PROBLEM DESCRIPTION >> Check each line of the entries below for the string "Close"; copy every line where it appears.

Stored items
== == ==

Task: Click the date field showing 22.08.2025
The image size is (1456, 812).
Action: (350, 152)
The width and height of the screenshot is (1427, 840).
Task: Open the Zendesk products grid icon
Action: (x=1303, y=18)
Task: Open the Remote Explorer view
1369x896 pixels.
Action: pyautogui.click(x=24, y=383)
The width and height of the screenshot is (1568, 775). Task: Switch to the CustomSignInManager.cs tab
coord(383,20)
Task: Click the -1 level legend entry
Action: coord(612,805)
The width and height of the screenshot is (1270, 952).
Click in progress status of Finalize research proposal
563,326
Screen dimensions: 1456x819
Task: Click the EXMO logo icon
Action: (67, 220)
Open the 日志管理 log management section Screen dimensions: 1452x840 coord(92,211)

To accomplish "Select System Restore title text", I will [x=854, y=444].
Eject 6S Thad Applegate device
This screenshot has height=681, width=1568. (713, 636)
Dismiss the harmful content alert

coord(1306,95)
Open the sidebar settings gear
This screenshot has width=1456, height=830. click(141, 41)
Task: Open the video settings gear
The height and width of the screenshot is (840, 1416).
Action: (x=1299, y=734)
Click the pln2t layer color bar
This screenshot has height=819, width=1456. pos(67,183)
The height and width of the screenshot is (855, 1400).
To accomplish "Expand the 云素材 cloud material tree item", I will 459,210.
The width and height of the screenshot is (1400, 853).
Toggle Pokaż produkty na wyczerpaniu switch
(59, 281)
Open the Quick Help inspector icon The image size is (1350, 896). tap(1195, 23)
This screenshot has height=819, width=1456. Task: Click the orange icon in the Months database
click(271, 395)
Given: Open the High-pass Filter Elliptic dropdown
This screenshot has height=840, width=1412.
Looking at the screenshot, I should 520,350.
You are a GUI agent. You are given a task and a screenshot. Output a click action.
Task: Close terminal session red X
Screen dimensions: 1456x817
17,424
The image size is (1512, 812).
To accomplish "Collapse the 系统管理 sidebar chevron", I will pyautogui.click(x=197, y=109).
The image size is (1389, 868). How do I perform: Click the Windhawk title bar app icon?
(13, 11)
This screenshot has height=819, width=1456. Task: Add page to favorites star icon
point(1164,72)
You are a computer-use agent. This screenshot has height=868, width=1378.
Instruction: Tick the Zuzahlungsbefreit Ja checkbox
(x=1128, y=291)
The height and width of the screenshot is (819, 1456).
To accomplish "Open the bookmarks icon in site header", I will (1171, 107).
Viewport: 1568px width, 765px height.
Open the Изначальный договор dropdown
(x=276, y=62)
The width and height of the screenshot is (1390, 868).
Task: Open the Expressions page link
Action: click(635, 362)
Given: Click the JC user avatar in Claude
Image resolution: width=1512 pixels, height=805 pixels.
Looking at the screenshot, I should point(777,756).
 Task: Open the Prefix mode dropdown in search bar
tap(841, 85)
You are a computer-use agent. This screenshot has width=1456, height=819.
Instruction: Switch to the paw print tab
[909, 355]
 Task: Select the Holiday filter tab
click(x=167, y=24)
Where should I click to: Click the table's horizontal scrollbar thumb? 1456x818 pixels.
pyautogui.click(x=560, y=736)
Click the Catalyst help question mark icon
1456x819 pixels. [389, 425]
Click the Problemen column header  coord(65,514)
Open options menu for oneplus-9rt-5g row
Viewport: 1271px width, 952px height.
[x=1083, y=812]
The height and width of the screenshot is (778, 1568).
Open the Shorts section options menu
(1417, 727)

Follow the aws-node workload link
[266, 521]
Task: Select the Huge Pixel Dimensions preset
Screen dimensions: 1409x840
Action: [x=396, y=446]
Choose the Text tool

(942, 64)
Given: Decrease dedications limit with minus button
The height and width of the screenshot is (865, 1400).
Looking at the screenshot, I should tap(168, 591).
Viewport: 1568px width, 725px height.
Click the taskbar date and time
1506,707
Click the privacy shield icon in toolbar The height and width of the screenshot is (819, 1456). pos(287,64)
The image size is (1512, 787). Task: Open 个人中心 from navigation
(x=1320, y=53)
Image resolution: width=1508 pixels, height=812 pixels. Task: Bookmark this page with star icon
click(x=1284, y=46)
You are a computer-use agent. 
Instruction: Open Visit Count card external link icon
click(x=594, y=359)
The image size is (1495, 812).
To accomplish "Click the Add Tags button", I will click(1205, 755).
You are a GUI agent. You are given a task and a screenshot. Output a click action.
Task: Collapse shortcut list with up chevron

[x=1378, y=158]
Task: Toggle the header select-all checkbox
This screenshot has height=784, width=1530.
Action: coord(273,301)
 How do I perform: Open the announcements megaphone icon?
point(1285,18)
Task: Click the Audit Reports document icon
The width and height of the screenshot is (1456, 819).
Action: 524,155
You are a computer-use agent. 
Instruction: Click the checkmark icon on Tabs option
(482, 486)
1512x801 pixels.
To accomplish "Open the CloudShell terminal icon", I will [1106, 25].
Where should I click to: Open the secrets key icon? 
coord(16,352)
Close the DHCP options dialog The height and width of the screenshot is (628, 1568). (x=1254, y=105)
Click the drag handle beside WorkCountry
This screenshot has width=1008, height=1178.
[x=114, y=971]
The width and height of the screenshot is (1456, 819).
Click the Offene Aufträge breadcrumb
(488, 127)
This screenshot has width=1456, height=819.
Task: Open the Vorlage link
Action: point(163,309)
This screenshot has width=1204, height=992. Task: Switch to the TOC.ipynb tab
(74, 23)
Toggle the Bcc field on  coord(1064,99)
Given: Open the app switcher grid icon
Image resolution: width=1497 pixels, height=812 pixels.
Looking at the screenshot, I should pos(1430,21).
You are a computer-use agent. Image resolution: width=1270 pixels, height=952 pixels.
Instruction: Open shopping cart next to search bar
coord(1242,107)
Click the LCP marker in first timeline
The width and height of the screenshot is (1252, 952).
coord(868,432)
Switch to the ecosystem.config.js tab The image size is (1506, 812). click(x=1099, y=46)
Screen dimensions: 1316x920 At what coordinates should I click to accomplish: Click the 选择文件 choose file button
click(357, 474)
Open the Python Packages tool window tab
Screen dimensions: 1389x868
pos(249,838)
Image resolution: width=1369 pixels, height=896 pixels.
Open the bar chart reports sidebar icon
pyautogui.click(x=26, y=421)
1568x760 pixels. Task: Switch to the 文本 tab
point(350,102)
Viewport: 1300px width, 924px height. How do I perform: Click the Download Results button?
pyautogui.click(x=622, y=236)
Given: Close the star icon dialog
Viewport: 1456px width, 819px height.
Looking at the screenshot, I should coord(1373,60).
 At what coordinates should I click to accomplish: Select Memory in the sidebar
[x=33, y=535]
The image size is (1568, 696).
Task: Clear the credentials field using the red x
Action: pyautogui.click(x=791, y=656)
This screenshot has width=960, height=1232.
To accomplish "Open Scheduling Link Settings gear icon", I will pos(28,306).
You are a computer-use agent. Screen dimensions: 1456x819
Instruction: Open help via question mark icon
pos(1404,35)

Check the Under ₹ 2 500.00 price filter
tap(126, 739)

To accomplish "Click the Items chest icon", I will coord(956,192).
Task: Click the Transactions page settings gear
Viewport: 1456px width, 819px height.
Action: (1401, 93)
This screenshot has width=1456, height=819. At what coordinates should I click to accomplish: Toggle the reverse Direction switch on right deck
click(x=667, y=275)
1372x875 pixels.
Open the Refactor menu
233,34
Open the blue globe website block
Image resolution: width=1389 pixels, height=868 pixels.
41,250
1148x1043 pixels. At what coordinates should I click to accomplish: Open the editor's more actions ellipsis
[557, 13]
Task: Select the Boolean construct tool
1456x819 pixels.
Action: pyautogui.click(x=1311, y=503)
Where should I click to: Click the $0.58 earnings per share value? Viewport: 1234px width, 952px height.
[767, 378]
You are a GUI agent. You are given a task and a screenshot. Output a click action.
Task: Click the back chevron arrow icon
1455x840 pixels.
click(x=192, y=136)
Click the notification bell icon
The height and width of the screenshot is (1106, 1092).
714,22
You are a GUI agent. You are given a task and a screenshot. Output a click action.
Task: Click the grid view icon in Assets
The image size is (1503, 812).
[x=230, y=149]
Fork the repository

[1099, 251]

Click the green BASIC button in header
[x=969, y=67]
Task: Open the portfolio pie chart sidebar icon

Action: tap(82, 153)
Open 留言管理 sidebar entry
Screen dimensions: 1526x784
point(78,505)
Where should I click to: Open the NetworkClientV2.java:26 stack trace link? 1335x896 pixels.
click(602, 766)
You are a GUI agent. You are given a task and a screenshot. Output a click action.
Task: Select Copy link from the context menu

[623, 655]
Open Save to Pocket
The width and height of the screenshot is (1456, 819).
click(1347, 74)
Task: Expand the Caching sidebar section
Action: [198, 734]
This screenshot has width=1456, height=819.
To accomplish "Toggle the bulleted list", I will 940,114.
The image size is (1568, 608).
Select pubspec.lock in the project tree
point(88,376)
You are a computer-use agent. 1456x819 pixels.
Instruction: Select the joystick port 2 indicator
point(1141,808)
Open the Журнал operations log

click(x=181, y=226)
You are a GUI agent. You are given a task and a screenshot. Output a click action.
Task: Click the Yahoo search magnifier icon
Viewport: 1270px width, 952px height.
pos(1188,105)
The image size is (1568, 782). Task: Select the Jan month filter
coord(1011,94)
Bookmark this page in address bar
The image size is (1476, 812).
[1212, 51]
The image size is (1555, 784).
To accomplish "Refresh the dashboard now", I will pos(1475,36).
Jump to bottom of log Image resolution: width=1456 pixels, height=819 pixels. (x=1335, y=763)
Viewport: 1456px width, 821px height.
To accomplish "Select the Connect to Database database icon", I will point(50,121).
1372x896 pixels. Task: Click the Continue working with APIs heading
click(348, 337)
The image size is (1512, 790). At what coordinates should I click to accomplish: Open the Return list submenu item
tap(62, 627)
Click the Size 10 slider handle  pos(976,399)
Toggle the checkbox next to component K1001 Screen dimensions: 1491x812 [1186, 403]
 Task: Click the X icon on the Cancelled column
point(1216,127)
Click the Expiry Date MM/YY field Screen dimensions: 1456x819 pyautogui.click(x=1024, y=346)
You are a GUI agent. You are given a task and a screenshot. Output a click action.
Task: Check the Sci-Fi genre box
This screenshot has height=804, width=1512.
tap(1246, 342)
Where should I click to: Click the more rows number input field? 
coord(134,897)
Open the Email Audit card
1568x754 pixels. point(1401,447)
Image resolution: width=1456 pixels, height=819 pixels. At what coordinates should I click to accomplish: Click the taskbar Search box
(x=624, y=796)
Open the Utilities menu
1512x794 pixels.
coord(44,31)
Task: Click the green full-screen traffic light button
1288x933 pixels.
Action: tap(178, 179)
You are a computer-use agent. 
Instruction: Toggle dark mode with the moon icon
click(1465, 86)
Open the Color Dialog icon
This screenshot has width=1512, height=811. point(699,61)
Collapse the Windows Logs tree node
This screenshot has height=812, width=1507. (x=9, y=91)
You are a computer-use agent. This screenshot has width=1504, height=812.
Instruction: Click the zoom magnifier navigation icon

== == ==

RESPONSE TO THIS TASK >>
Task: Close terminal session red X
Close the DHCP options dialog The height and width of the screenshot is (628, 1568). (x=1254, y=105)
Given: Close the star icon dialog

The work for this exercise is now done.